* Exercise passage *
⟨
Outcomes and Evaluation
The graph below demonstrates that the project has reached a group of people at higher than average risk of diabetes complications. This information, based on eighty-nine clients who have had their health outcome information compared to an Australian National Benchmark of non-Indigenous diabetics.
‘Non-Indigenous clients’ are from the Australian National Diabetes Information Audit & Benchmarking, 2002.
The graph demonstrates that Network clients have higher levels of risk factors for: albuminuria, hypertension, overweight/obesity, and elevated triglyceride and cholesterol levels. The health outcome indicators are those formulated in the Guidelines for the Current Management of Diabetes Mellitus (NSW Health, p. 2:1996), reflecting current clinical practice for diabetes care, and where possible based on available scientific evidence.
⟩
* Exercise requirements *
a – Reproduce the passage on diabetes outcomes starting with "Outcomes and Evaluation" and going on through "Audit & Benchmarking, 2002.".
b – According to the passage on diabetes outcomes, which risk factors do Network clients have at higher levels?
c – In the passage on diabetes outcomes, how many clients had their health outcome information compared to the national benchmark?

* Records *
⟨
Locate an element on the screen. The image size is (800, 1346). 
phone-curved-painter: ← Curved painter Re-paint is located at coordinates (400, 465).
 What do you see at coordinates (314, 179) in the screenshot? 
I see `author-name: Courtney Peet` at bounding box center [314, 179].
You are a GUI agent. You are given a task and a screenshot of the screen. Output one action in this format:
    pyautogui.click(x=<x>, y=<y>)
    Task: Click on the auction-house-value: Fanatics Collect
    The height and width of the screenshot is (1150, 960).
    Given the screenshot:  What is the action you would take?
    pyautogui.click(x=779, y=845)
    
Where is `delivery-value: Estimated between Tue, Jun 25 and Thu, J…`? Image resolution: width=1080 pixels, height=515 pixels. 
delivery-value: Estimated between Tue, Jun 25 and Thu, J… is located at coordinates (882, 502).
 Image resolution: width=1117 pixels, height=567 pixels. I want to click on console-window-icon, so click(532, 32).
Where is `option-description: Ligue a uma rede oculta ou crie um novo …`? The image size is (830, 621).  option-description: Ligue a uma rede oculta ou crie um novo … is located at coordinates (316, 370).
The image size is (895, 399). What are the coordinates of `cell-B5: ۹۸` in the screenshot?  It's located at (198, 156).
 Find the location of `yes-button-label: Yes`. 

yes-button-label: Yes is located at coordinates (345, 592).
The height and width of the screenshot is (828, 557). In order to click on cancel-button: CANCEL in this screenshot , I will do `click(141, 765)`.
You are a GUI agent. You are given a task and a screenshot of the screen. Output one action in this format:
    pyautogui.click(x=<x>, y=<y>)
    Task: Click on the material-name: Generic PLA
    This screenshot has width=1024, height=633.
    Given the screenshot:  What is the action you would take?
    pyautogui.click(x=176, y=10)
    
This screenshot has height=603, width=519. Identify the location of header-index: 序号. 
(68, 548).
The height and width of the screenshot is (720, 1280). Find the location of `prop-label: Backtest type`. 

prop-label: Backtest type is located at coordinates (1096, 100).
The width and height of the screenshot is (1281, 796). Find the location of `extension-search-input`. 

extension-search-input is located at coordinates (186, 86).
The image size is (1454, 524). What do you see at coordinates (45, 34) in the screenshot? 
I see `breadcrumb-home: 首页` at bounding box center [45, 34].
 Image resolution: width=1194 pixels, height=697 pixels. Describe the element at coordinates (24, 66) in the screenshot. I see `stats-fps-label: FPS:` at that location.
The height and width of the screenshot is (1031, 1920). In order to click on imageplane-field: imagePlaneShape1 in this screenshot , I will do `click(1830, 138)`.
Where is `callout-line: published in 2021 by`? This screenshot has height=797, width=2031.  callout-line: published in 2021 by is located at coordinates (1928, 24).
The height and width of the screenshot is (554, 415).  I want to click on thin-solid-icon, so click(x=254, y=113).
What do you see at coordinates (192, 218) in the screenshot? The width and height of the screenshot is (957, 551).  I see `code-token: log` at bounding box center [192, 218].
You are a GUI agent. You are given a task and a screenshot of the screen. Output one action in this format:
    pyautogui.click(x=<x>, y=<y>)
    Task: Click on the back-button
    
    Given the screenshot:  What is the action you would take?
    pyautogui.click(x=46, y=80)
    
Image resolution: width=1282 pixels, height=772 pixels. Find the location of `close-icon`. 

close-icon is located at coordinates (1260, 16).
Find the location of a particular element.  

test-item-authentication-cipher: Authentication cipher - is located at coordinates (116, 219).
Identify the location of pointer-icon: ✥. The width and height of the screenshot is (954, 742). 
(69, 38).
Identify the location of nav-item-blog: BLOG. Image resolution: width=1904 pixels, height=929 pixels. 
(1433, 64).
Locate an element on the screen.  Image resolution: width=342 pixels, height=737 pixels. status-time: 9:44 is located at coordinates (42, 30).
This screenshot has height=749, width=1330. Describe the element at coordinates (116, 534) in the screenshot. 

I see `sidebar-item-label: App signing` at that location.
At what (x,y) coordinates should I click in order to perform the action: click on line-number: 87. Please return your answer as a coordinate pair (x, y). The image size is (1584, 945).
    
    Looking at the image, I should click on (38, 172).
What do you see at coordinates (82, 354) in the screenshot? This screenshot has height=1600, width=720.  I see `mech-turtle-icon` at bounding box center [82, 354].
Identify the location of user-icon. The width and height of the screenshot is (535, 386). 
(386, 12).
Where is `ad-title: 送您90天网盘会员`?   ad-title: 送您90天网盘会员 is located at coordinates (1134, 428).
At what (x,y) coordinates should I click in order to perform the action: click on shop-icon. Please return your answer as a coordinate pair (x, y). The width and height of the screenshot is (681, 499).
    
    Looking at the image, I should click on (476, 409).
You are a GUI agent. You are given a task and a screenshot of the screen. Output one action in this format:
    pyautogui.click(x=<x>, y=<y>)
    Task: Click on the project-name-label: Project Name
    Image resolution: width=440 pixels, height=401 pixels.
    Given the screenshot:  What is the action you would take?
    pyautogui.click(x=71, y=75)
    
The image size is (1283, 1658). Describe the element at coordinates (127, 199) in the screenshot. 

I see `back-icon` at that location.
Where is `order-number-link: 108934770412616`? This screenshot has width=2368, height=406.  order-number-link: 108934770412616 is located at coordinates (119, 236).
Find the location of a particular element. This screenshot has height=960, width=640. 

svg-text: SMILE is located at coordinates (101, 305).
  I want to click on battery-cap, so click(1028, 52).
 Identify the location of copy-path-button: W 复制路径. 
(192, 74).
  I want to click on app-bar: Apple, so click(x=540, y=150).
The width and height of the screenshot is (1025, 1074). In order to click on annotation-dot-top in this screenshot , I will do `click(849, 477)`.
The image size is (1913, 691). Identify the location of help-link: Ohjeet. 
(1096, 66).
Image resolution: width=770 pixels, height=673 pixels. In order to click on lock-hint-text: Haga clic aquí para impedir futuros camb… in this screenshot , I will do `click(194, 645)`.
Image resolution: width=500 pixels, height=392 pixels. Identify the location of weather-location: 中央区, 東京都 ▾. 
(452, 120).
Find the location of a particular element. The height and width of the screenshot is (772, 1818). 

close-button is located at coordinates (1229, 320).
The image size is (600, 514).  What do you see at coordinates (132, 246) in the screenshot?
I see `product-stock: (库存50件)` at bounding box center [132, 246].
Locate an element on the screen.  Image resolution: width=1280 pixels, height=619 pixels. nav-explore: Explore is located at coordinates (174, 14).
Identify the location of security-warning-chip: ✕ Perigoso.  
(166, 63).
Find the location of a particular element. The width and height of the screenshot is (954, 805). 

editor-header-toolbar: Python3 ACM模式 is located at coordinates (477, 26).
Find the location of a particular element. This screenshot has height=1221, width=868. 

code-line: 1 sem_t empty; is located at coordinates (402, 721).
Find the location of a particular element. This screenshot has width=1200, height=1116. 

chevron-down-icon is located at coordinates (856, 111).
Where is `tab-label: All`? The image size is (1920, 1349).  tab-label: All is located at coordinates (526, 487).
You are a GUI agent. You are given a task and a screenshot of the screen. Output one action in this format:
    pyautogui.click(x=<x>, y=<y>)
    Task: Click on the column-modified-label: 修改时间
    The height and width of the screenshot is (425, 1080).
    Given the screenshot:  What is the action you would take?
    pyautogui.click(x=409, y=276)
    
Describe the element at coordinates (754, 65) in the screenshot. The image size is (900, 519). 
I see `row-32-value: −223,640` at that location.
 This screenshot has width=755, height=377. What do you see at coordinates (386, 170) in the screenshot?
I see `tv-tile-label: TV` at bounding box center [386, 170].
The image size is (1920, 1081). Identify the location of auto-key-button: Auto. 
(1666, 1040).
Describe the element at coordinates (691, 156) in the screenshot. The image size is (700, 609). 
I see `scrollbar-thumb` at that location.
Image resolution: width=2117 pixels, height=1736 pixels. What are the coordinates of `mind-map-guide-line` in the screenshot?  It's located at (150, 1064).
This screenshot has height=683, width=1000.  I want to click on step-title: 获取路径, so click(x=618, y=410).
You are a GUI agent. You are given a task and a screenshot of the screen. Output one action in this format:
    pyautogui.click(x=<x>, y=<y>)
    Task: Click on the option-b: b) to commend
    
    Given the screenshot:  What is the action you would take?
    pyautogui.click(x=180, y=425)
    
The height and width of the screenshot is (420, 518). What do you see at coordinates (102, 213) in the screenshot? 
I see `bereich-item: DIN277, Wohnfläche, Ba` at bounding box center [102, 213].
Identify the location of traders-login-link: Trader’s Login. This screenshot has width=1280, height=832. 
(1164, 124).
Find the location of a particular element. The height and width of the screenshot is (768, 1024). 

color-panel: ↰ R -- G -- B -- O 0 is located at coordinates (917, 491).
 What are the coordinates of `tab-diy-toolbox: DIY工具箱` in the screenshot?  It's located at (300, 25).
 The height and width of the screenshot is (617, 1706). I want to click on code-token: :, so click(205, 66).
⟩
* Answers to this exercise *
a –
Outcomes and Evaluation
The graph below demonstrates that the project has reached a group of people at higher than average risk of diabetes complications. This information, based on eighty-nine clients who have had their health outcome information compared to an Australian National Benchmark of non-Indigenous diabetics.
‘Non-Indigenous clients’ are from the Australian National Diabetes Information Audit & Benchmarking, 2002.

b – Albuminuria, hypertension, overweight/obesity, and elevated triglyceride and cholesterol levels.

c – Eighty-nine clients.